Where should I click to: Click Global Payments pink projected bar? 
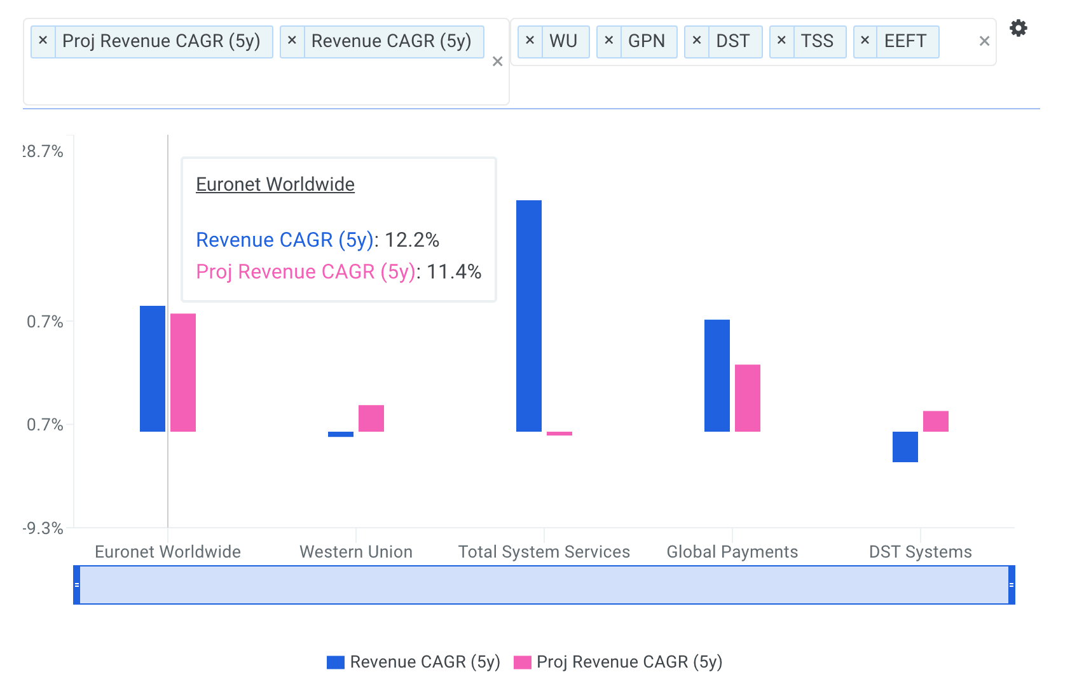click(748, 398)
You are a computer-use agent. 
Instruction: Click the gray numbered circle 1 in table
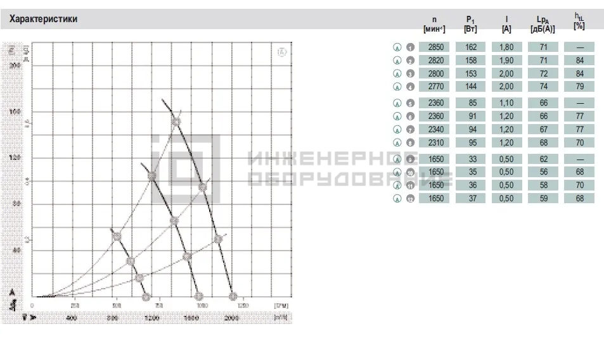point(410,47)
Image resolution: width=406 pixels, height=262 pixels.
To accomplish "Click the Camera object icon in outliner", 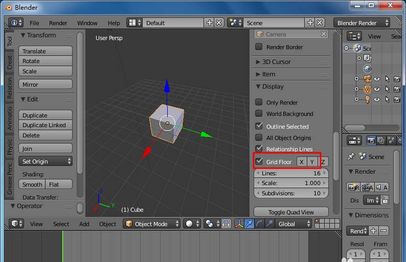I will (367, 79).
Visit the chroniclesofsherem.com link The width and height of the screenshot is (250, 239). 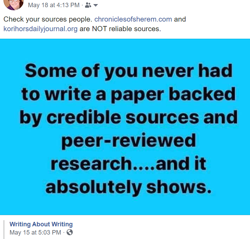click(x=133, y=19)
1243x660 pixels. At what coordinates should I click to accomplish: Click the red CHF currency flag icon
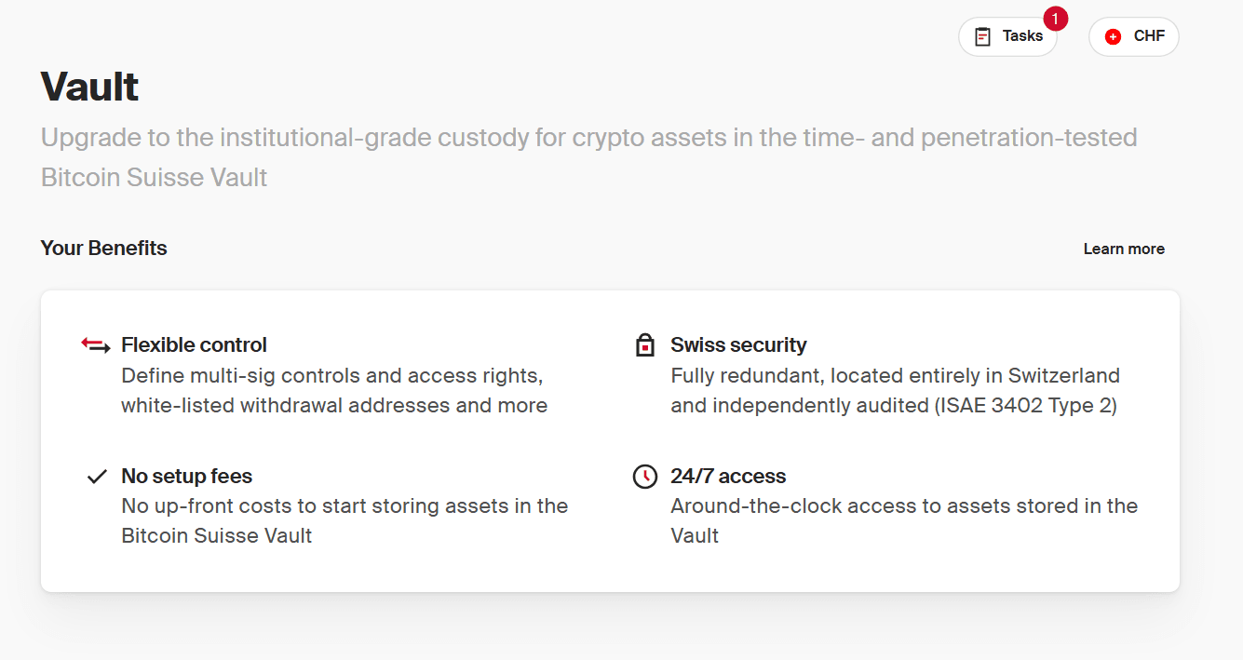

• _Exercise objective_: Please give again, exactly and only, the lines from the top of the listing above through the line that has "Image resolution: width=406", with pictures left out.

• _Exercise solution_:
Where should I click to: Click Global Payments pink projected bar? 
click(748, 398)
You are a computer-use agent. 
Instruction: Click the gray numbered circle 1 in table
point(410,47)
Image resolution: width=406 pixels, height=262 pixels.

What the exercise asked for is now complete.